___ Kutipan Dokumen ___

Kamis, 29 Juli 2021

YUSUF AL-QARDHAWI DAN PENDAPATNYA TENTANG ASURANSI JIWA

Yusuf al-Qardhawi merupakan salah satu ulama Islam kontemporer yang lahir di Safat Turab, Mesir, pada 9 September 1926. Nama lengkapnya adalah Muhammad Yusuf Al-Qardhawi.

Ia lahir dan tumbuh di lingkungan keluarga yang taat menjalankan ajaran agama Islam. Saat usia 2 (dua) tahun, ayahnya meninggal dunia. Lalu ia diasuh dan dibesarkan oleh pamannya. 

Ketika menginjak usia 5 (lima) tahun, ia dididik oleh pamannya dalam menghafal Al-Qur’an sehingga pada usia 10 (sepuluh) tahun, ia sudah berhasil menghafalkan seluruh ayat Al-Qur’an. Kecerdasannya semakin terlihat manakala ia berhasil menyelesaikan studinya di Fakultas Ushuluddin Universitas Al-Azhar dengan predikat lulusan terbaik. Kemudian ia melanjutkan pendidikan ke Jurusan Bahasa Arab selama 2 (dua) tahun dan lulus juga dengan peringkat pertama diantara sekitar 500 (lima ratus) mahasiswa. Pada tahun 1960, Al-Qardhawi mengambil program pasca sarjana (Dirasah al-‘Ulya) pada Universitas Al-Azhar Kairo dengan memilih jurusan Tafsir Hadits. Pada program doktoral, ia berhasil menulis disertasi berjudul Fiqh az-Zakah

Setelah sempat ditahan oleh penguasa militer Mesir atas tuduhan mendukung pergerakan Ikhwanul Muslimin, ia lalu hijrah ke Daha, Qatar, lalu mendirikan Madrasah Ma’had Ad-Din yang menjadi cikal bakal berdirinya Universitas Qatar. Al-Qardhawi sendiri kemudian dipercaya menjadi Dekan Fakultas Syariah pada universitas tersebut.

___

— Yang Harus Dibuat —
Lanjutkan teks tentang Yusuf al-Qardhawi mulai dari kalimat terakhirnya. Butir-butir yang menyusul sesudah teks ini merupakan bahan tersendiri yang terpisah darinya.

___ Data yang Diberikan ___

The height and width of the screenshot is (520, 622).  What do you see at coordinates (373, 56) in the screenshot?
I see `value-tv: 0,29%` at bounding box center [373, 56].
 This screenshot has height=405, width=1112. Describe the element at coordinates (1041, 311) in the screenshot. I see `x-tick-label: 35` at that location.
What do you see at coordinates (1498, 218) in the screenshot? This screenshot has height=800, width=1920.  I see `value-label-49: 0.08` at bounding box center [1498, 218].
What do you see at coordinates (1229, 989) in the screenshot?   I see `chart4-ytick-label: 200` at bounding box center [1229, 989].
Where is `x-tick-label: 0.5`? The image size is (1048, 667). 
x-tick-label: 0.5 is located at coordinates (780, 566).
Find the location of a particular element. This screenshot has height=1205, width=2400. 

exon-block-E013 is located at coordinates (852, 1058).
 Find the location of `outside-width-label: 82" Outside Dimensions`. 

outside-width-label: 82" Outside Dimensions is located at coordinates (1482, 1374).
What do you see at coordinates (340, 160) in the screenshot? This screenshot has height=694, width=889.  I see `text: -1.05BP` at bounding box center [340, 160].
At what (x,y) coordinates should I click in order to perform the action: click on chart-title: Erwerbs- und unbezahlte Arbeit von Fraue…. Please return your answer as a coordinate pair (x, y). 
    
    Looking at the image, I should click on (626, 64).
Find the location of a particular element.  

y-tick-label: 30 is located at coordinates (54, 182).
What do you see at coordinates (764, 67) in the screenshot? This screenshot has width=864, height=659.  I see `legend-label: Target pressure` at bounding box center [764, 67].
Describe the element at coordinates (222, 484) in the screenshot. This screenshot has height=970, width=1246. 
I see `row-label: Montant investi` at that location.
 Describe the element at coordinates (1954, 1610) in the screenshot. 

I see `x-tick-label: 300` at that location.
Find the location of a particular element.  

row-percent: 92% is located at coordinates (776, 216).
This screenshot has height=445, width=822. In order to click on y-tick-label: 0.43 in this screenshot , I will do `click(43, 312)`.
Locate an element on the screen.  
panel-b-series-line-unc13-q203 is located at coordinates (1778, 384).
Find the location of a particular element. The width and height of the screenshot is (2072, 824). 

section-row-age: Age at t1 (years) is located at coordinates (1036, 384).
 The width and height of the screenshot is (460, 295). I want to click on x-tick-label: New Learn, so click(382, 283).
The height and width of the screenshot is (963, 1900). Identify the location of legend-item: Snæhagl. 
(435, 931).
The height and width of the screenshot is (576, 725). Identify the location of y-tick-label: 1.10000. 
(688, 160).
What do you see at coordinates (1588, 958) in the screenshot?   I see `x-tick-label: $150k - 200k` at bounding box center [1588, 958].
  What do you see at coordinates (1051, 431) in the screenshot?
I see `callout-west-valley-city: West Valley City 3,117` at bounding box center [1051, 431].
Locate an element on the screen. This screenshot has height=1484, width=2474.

___

— Jawaban Latihan —
Yusuf Al-Qardhawi adalah seorang ulama yang tidak menganut suatu madzhab tertentu. Dalam bukunya yang berjudul Al-Halal wa al-Haram fi al-Islam, ia mengatakan bahwa ia tidak rela rasionya terikat dengan satu madzhab dalam seluruh persoalan dimana salah benarnya hanya mengikuti satu madzhab. Menurutnya, para imam yang empat, sebagai tokoh pendiri madzhab-madzhab populer, tidak pernah mengharuskan mengikuti mereka masing-masing. Itulah sebabnya, Yusuf al-Qardhawi tidak terikat pada salah satu madzhab yang ada di dunia.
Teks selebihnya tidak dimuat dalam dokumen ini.